Will you write out, word for word, every line from the one with "This screenshot has height=310, width=497." to the final line of the data below, with the pictures left out?

[Excerpts from a dataset]
===
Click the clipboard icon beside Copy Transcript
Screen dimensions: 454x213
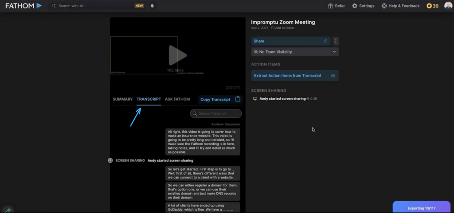[x=238, y=99]
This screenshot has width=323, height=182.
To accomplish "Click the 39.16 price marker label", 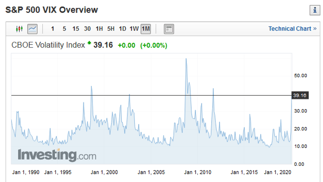I will pos(299,96).
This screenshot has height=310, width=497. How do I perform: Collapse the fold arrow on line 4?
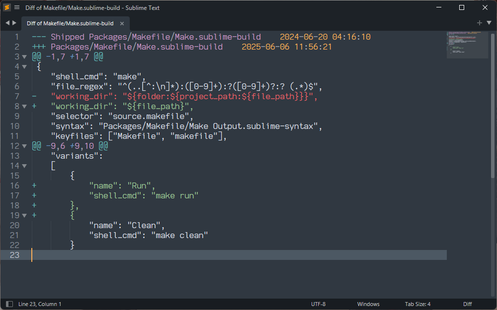(x=24, y=67)
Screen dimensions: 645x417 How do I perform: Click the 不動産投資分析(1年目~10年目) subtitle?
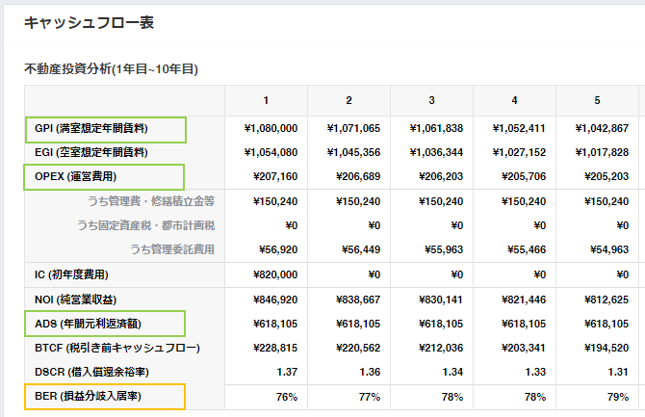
===
:: FINISHED EXERCISE ::
This screenshot has height=310, width=497. How do I perform: Collapse the fold arrow on line 4?
(x=24, y=67)
Screen dimensions: 645x417 How do I perform: Click the 不動産投資分析(1年目~10年目) subtitle?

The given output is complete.